Ora lo sappiamo, tutto cambia velocemente: chi ha iniziato a studiare economia anni fa, oggi si ritrova un panorama completamente cambiato, il sistema bancario è a dieta (vedi pag. 9).

L’incertezza è generale, diffusa e riguarda vari settori. Ed è proprio questa nuova fame di impiego che sta facendo germogliare un timido spirito imprenditoriale in Ticino. C’è chi tenta di creare qualcosa dal nulla, di inventarsi un lavoro. “Spesso come ripiego, non come scelta”, commenta il prof. Siegfried Alberton del Dipartimento di economia aziendale, sanità e sociale della Supsi.

È un primo passo e le idee non mancano come raccontiamo alle pagine 2 e 3.
Infatti negli uffici del Centro promozione Start-up (Usi/Supsi) a Lugano arrivano ogni settimana nuovi progetti.

Va poi detto che gli aiuti statali sono numerosi e assai articolati sia per chi vuole mettersi in proprio (anche se aumentano i fallimenti in Ticino: già 124 imprese costrette a chiudere nei primi 4 mesi del 2017) sia per chi vuole trasformare un’idea innovativa in un’azienda.

Si investono parecchi soldi ed energie. Inoltre, se la riforma cantonale fiscale sarà accettata ci saranno anche sgravi fiscali per chi investe nel capitale di rischio di aziende innovative.

Insomma, lo Stato sta seminando parecchio per far crescere aziende innovative con un impatto internazionale e per tenerle qui.

Questo è un bene perché la realtà industriale sta cambiando velocemente e stare fermi significa affondare. I risultati? Fino ad ora, tante belle idee, ma nessun Bill Gates in salsa ticinese.

Ma non dobbiamo essere precipitosi. Quando si semina, ci vuole pazienza e tenacia, ma anche tanta attenzione per non trasformare la ricerca di idee innovative in un macchinoso e costoso business delle start-up, che alimenta soprattutto chi ci gravita, senza troppe ricadute sul territorio.

Chi oggi cerca di trasformare la sua idea innovativa in azienda è contento degli aiuti statali, che siano consulenze specializzate o altro, ma per tutti il vero scoglio è e rimane il capitale finanziario per avviare l’attività. È così malgrado si parli di forme alternative al classico finanziamento bancario, come ‘business angel’, ‘venture capital’ e ‘private equity’.

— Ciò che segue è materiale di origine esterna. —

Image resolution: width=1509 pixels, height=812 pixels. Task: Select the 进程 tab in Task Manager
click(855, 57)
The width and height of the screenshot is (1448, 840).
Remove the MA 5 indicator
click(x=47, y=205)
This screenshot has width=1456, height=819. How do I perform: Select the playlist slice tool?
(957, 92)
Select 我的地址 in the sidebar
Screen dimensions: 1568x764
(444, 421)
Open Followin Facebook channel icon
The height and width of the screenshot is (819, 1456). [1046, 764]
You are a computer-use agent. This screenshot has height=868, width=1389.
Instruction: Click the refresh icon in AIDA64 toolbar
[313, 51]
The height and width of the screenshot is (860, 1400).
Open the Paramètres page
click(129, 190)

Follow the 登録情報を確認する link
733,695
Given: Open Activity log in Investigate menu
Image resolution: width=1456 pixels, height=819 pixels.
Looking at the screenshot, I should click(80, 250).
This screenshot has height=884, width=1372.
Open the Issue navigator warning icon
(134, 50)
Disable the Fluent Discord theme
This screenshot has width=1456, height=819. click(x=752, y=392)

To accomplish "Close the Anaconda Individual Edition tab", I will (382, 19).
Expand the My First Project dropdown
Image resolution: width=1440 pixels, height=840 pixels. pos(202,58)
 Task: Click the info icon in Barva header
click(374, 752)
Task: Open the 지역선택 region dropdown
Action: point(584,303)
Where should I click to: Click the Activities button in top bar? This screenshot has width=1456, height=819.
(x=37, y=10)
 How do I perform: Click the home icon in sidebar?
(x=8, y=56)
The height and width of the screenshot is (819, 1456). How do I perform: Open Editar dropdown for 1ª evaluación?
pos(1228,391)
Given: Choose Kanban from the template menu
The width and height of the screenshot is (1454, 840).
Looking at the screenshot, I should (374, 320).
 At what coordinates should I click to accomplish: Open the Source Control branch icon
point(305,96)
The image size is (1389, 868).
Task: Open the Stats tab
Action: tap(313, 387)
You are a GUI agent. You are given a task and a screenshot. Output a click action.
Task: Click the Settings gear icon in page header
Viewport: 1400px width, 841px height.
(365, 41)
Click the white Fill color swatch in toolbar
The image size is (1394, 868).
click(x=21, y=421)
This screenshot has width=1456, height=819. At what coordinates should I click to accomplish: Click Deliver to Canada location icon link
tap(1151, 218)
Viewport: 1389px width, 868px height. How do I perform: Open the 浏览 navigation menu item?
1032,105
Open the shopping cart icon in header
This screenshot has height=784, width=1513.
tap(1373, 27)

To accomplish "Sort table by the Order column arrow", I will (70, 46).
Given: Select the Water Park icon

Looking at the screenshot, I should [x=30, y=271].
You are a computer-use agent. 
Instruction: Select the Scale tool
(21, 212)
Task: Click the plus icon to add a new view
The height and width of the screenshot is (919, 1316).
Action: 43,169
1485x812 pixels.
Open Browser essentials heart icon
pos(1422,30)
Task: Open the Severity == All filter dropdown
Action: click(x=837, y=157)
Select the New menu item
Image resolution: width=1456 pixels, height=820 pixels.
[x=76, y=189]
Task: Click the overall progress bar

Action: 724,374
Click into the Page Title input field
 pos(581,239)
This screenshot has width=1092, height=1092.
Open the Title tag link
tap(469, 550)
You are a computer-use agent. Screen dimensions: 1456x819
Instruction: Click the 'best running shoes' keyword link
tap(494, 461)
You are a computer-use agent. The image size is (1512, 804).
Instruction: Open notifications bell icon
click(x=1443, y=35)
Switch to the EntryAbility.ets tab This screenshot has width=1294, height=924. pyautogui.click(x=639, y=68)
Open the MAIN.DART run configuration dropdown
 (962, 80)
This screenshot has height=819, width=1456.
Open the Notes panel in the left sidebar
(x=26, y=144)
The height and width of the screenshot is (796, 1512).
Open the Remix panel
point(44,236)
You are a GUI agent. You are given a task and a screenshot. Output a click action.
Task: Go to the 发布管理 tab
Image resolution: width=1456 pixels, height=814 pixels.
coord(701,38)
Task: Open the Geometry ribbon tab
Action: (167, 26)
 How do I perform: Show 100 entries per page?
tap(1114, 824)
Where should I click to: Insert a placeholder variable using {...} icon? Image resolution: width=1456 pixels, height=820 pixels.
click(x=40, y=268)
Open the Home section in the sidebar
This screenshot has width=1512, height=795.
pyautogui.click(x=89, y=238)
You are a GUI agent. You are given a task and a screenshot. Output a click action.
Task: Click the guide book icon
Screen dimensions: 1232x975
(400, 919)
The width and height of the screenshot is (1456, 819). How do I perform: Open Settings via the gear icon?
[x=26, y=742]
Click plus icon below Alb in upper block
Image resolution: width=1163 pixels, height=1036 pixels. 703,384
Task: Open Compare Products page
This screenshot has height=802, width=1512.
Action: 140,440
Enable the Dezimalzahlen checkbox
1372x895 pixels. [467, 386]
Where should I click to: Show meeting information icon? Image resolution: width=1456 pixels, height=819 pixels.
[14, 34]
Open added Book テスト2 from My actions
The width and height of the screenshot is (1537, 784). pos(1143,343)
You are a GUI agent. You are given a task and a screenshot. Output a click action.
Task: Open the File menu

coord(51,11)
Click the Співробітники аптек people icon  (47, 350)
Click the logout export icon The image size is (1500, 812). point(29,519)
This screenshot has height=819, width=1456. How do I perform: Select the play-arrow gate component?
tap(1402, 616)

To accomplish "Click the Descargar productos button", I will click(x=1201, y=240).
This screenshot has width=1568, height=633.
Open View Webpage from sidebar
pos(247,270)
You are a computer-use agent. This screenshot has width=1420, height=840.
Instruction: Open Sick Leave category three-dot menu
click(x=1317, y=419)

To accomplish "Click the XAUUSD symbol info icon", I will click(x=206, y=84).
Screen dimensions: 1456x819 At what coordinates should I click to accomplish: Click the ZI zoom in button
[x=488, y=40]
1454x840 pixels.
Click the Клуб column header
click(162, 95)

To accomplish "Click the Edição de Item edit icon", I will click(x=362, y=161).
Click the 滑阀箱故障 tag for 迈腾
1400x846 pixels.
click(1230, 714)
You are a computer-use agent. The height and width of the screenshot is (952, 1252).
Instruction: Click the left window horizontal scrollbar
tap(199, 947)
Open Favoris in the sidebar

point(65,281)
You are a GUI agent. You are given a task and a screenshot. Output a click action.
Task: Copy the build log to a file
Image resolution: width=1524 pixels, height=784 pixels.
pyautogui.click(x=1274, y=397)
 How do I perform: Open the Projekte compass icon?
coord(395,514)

Chi investe in un’attività non è un giocatore di azzardo, lo fa se ha una ragionevole possibilità di guadagno nel giro di un anno. Di regola poi, le banche investono soprattutto nella crescita di aziende già consolidate. Inoltre il Ticino – nonostante ottime eccezioni come Irb o l’Istituto Dalle Molle di studi sull’intelligenza artificiale – rimane una piccola realtà che non vanta il substrato accademico di Zurigo, dove c’è un Politecnico federale che primeggia nelle graduatorie internazionali e attira parecchi fondi per la ricerca.

Chi non ha troppi fondi ma una buona idea deve dunque accettare di condividerla con un centro di ricerca o consulenti specializzati e sperare così di realizzarla. Ma è un messaggio che a volte fatica a passare, c’è il timore di venire ‘gabbati’. E così l’idea rischia di rimanere nel cassetto per paura di essere copiati.